═══ Data ═══

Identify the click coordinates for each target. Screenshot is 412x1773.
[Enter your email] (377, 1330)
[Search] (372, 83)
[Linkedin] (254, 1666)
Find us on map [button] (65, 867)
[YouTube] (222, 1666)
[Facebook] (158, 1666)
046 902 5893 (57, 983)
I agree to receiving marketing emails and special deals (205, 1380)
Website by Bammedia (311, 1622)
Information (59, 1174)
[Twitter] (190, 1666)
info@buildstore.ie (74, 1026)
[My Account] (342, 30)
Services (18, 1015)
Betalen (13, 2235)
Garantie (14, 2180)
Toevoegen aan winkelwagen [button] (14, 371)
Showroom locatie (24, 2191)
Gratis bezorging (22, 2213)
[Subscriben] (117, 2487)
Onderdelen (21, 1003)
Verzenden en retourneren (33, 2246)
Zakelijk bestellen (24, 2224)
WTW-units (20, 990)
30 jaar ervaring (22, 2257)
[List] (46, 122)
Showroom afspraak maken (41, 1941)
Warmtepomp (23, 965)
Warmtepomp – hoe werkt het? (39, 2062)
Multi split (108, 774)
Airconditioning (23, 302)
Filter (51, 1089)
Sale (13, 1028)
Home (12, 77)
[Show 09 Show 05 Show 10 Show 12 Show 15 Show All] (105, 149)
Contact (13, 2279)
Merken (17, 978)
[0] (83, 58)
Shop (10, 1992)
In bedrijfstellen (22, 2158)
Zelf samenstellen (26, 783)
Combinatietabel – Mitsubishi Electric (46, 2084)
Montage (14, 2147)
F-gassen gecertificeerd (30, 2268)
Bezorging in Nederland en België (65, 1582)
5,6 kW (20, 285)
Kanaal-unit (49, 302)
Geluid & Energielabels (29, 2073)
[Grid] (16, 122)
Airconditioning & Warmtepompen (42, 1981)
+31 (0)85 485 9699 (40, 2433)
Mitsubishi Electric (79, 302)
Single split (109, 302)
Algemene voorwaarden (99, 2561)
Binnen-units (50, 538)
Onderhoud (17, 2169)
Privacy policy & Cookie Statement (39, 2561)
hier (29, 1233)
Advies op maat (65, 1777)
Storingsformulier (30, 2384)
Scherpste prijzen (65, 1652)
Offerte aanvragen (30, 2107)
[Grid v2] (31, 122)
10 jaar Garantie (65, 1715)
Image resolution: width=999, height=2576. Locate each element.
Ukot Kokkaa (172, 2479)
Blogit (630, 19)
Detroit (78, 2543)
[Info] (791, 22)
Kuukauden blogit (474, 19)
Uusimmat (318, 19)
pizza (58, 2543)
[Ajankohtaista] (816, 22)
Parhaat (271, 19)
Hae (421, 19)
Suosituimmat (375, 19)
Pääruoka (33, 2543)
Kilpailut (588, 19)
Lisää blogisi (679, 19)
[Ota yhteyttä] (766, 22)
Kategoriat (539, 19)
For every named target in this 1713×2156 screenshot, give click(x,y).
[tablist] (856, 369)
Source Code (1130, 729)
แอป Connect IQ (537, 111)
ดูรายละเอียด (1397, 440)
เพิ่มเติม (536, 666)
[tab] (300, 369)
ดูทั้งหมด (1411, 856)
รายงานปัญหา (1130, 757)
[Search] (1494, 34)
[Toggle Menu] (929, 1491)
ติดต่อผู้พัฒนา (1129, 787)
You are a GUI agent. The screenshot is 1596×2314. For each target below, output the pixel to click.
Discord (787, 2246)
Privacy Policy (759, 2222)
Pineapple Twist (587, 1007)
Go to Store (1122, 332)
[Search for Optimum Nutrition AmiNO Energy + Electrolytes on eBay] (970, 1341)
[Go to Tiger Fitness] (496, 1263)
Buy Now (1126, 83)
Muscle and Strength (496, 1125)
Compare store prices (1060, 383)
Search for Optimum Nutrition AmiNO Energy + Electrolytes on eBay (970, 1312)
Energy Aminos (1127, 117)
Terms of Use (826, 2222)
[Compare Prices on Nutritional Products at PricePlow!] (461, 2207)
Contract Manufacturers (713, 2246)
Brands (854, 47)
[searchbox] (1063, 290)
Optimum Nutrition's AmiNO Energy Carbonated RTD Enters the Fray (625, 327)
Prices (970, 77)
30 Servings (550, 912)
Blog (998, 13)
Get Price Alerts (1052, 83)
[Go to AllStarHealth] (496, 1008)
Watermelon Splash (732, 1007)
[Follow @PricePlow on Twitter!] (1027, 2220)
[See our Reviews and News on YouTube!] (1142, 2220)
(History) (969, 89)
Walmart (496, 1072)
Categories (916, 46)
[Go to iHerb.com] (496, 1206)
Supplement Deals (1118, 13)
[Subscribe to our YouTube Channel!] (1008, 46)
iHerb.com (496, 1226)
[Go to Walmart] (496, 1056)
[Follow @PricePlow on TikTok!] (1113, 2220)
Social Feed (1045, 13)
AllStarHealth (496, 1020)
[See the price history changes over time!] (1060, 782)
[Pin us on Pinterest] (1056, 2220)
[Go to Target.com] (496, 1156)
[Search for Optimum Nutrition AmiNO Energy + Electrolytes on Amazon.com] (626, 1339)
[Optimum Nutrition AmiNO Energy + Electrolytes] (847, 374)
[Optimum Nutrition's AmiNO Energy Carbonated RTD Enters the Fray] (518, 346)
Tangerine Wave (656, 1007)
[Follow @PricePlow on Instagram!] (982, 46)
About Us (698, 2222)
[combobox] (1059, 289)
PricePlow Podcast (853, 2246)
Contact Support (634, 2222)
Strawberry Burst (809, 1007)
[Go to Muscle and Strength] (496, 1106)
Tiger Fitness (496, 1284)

═══

- _About this task_
Every line of the material needs to be returned exactly.

- _Written response_
Identify the click coordinates for each target. Screenshot is 412x1773.
[Enter your email] (377, 1330)
[Search] (372, 83)
[Linkedin] (254, 1666)
Find us on map [button] (65, 867)
[YouTube] (222, 1666)
[Facebook] (158, 1666)
046 902 5893 (57, 983)
I agree to receiving marketing emails and special deals (205, 1380)
Website by Bammedia (311, 1622)
Information (59, 1174)
[Twitter] (190, 1666)
info@buildstore.ie (74, 1026)
[My Account] (342, 30)
Services (18, 1015)
Betalen (13, 2235)
Garantie (14, 2180)
Toevoegen aan winkelwagen [button] (14, 371)
Showroom locatie (24, 2191)
Gratis bezorging (22, 2213)
[Subscriben] (117, 2487)
Onderdelen (21, 1003)
Verzenden en retourneren (33, 2246)
Zakelijk bestellen (24, 2224)
WTW-units (20, 990)
30 jaar ervaring (22, 2257)
[List] (46, 122)
Showroom afspraak maken (41, 1941)
Warmtepomp (23, 965)
Warmtepomp – hoe werkt het? (39, 2062)
Multi split (108, 774)
Airconditioning (23, 302)
Filter (51, 1089)
Sale (13, 1028)
Home (12, 77)
[Show 09 Show 05 Show 10 Show 12 Show 15 Show All] (105, 149)
Contact (13, 2279)
Merken (17, 978)
[0] (83, 58)
Shop (10, 1992)
In bedrijfstellen (22, 2158)
Zelf samenstellen (26, 783)
Combinatietabel – Mitsubishi Electric (46, 2084)
Montage (14, 2147)
F-gassen gecertificeerd (30, 2268)
Bezorging in Nederland en België (65, 1582)
5,6 kW (20, 285)
Kanaal-unit (49, 302)
Geluid & Energielabels (29, 2073)
[Grid] (16, 122)
Airconditioning & Warmtepompen (42, 1981)
+31 (0)85 485 9699 (40, 2433)
Mitsubishi Electric (79, 302)
Single split (109, 302)
Algemene voorwaarden (99, 2561)
Binnen-units (50, 538)
Onderhoud (17, 2169)
Privacy policy & Cookie Statement (39, 2561)
hier (29, 1233)
Advies op maat (65, 1777)
Storingsformulier (30, 2384)
Scherpste prijzen (65, 1652)
Offerte aanvragen (30, 2107)
[Grid v2] (31, 122)
10 jaar Garantie (65, 1715)
Image resolution: width=999, height=2576. Locate each element.
Ukot Kokkaa (172, 2479)
Blogit (630, 19)
Detroit (78, 2543)
[Info] (791, 22)
Kuukauden blogit (474, 19)
Uusimmat (318, 19)
pizza (58, 2543)
[Ajankohtaista] (816, 22)
Parhaat (271, 19)
Hae (421, 19)
Suosituimmat (375, 19)
Pääruoka (33, 2543)
Kilpailut (588, 19)
Lisää blogisi (679, 19)
[Ota yhteyttä] (766, 22)
Kategoriat (539, 19)
For every named target in this 1713×2156 screenshot, give click(x,y).
[tablist] (856, 369)
Source Code (1130, 729)
แอป Connect IQ (537, 111)
ดูรายละเอียด (1397, 440)
เพิ่มเติม (536, 666)
[tab] (300, 369)
ดูทั้งหมด (1411, 856)
รายงานปัญหา (1130, 757)
[Search] (1494, 34)
[Toggle Menu] (929, 1491)
ติดต่อผู้พัฒนา (1129, 787)
You are a GUI agent. The screenshot is 1596×2314. For each target below, output the pixel to click.
Discord (787, 2246)
Privacy Policy (759, 2222)
Pineapple Twist (587, 1007)
Go to Store (1122, 332)
[Search for Optimum Nutrition AmiNO Energy + Electrolytes on eBay] (970, 1341)
[Go to Tiger Fitness] (496, 1263)
Buy Now (1126, 83)
Muscle and Strength (496, 1125)
Compare store prices (1060, 383)
Search for Optimum Nutrition AmiNO Energy + Electrolytes on eBay (970, 1312)
Energy Aminos (1127, 117)
Terms of Use (826, 2222)
[Compare Prices on Nutritional Products at PricePlow!] (461, 2207)
Contract Manufacturers (713, 2246)
Brands (854, 47)
[searchbox] (1063, 290)
Optimum Nutrition's AmiNO Energy Carbonated RTD Enters the Fray (625, 327)
Prices (970, 77)
30 Servings (550, 912)
Blog (998, 13)
Get Price Alerts (1052, 83)
[Go to AllStarHealth] (496, 1008)
Watermelon Splash (732, 1007)
[Follow @PricePlow on Twitter!] (1027, 2220)
[See our Reviews and News on YouTube!] (1142, 2220)
(History) (969, 89)
Walmart (496, 1072)
Categories (916, 46)
[Go to iHerb.com] (496, 1206)
Supplement Deals (1118, 13)
[Subscribe to our YouTube Channel!] (1008, 46)
iHerb.com (496, 1226)
[Go to Walmart] (496, 1056)
[Follow @PricePlow on TikTok!] (1113, 2220)
Social Feed (1045, 13)
AllStarHealth (496, 1020)
[See the price history changes over time!] (1060, 782)
[Pin us on Pinterest] (1056, 2220)
[Go to Target.com] (496, 1156)
[Search for Optimum Nutrition AmiNO Energy + Electrolytes on Amazon.com] (626, 1339)
[Optimum Nutrition AmiNO Energy + Electrolytes] (847, 374)
[Optimum Nutrition's AmiNO Energy Carbonated RTD Enters the Fray] (518, 346)
Tangerine Wave (656, 1007)
[Follow @PricePlow on Instagram!] (982, 46)
About Us (698, 2222)
[combobox] (1059, 289)
PricePlow Podcast (853, 2246)
Contact Support (634, 2222)
Strawberry Burst (809, 1007)
[Go to Muscle and Strength] (496, 1106)
Tiger Fitness (496, 1284)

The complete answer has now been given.